WRITTEN EXERCISE
Reproduce every one of the records below word for word, without changing, adding, or dropping anything.

-- BEGIN SUPPLIED INFORMATION --

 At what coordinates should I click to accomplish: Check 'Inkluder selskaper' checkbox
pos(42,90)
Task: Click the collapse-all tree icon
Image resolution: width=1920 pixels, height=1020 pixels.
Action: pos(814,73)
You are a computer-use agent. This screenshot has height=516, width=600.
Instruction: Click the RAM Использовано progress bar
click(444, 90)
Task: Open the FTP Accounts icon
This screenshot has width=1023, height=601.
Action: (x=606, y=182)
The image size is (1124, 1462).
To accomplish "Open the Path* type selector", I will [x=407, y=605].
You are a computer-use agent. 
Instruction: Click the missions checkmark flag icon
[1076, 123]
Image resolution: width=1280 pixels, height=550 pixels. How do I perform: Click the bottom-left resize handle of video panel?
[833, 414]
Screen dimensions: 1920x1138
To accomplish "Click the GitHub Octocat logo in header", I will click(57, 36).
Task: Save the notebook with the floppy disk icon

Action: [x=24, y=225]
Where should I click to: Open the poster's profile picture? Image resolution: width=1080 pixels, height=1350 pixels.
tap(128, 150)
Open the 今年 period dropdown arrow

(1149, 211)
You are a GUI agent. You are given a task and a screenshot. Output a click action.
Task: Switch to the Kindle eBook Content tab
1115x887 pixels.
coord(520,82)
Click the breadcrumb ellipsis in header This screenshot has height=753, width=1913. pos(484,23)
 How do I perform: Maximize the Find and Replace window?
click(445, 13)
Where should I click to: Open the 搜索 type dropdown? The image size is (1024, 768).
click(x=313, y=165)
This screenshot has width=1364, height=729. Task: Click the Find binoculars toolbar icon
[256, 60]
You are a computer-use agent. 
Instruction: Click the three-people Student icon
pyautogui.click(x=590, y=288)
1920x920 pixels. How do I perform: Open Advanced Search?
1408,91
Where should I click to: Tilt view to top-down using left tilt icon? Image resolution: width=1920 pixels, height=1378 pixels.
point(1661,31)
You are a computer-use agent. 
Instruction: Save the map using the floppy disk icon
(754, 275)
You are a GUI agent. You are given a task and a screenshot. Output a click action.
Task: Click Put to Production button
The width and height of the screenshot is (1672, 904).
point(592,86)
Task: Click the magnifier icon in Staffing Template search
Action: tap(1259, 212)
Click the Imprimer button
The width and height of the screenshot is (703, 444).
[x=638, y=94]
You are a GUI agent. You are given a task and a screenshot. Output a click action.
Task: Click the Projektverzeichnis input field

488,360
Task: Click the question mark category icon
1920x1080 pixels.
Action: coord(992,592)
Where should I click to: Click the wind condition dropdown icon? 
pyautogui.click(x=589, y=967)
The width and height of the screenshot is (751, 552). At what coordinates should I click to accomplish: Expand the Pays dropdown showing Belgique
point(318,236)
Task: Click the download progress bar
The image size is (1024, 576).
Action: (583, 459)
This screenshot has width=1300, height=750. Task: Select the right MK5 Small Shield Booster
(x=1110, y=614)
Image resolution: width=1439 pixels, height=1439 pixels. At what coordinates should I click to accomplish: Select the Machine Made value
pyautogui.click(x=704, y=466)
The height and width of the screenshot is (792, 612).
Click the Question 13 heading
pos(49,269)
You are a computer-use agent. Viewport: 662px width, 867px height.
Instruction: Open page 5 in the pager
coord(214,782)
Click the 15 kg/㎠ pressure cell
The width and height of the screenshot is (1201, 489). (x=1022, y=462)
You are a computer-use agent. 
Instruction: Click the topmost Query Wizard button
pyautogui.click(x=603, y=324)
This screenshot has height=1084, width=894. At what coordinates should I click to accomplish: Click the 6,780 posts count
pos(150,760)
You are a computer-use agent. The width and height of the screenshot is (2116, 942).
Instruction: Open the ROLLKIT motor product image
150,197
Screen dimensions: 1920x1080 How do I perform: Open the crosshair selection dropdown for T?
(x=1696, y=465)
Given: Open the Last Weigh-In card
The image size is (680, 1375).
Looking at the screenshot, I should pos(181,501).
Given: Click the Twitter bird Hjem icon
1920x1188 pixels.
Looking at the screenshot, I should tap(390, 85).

-- END SUPPLIED INFORMATION --

SOLUTION TO THIS PROBLEM
 At what coordinates should I click to accomplish: Check 'Inkluder selskaper' checkbox
pos(42,90)
Task: Click the collapse-all tree icon
Image resolution: width=1920 pixels, height=1020 pixels.
Action: pos(814,73)
You are a computer-use agent. This screenshot has height=516, width=600.
Instruction: Click the RAM Использовано progress bar
click(444, 90)
Task: Open the FTP Accounts icon
This screenshot has width=1023, height=601.
Action: (x=606, y=182)
The image size is (1124, 1462).
To accomplish "Open the Path* type selector", I will [x=407, y=605].
You are a computer-use agent. 
Instruction: Click the missions checkmark flag icon
[1076, 123]
Image resolution: width=1280 pixels, height=550 pixels. How do I perform: Click the bottom-left resize handle of video panel?
[833, 414]
Screen dimensions: 1920x1138
To accomplish "Click the GitHub Octocat logo in header", I will click(57, 36).
Task: Save the notebook with the floppy disk icon

Action: [x=24, y=225]
Where should I click to: Open the poster's profile picture? Image resolution: width=1080 pixels, height=1350 pixels.
tap(128, 150)
Open the 今年 period dropdown arrow

(1149, 211)
You are a GUI agent. You are given a task and a screenshot. Output a click action.
Task: Switch to the Kindle eBook Content tab
1115x887 pixels.
coord(520,82)
Click the breadcrumb ellipsis in header This screenshot has height=753, width=1913. pos(484,23)
 How do I perform: Maximize the Find and Replace window?
click(445, 13)
Where should I click to: Open the 搜索 type dropdown? The image size is (1024, 768).
click(x=313, y=165)
This screenshot has width=1364, height=729. Task: Click the Find binoculars toolbar icon
[256, 60]
You are a computer-use agent. 
Instruction: Click the three-people Student icon
pyautogui.click(x=590, y=288)
1920x920 pixels. How do I perform: Open Advanced Search?
1408,91
Where should I click to: Tilt view to top-down using left tilt icon? Image resolution: width=1920 pixels, height=1378 pixels.
point(1661,31)
You are a computer-use agent. 
Instruction: Save the map using the floppy disk icon
(754, 275)
You are a GUI agent. You are given a task and a screenshot. Output a click action.
Task: Click Put to Production button
The width and height of the screenshot is (1672, 904).
point(592,86)
Task: Click the magnifier icon in Staffing Template search
Action: tap(1259, 212)
Click the Imprimer button
The width and height of the screenshot is (703, 444).
[x=638, y=94]
You are a GUI agent. You are given a task and a screenshot. Output a click action.
Task: Click the Projektverzeichnis input field

488,360
Task: Click the question mark category icon
1920x1080 pixels.
Action: coord(992,592)
Where should I click to: Click the wind condition dropdown icon? 
pyautogui.click(x=589, y=967)
The width and height of the screenshot is (751, 552). At what coordinates should I click to accomplish: Expand the Pays dropdown showing Belgique
point(318,236)
Task: Click the download progress bar
The image size is (1024, 576).
Action: (583, 459)
This screenshot has width=1300, height=750. Task: Select the right MK5 Small Shield Booster
(x=1110, y=614)
Image resolution: width=1439 pixels, height=1439 pixels. At what coordinates should I click to accomplish: Select the Machine Made value
pyautogui.click(x=704, y=466)
The height and width of the screenshot is (792, 612).
Click the Question 13 heading
pos(49,269)
You are a computer-use agent. Viewport: 662px width, 867px height.
Instruction: Open page 5 in the pager
coord(214,782)
Click the 15 kg/㎠ pressure cell
The width and height of the screenshot is (1201, 489). (x=1022, y=462)
You are a computer-use agent. 
Instruction: Click the topmost Query Wizard button
pyautogui.click(x=603, y=324)
This screenshot has height=1084, width=894. At what coordinates should I click to accomplish: Click the 6,780 posts count
pos(150,760)
You are a computer-use agent. The width and height of the screenshot is (2116, 942).
Instruction: Open the ROLLKIT motor product image
150,197
Screen dimensions: 1920x1080 How do I perform: Open the crosshair selection dropdown for T?
(x=1696, y=465)
Given: Open the Last Weigh-In card
The image size is (680, 1375).
Looking at the screenshot, I should pos(181,501).
Given: Click the Twitter bird Hjem icon
1920x1188 pixels.
Looking at the screenshot, I should tap(390, 85).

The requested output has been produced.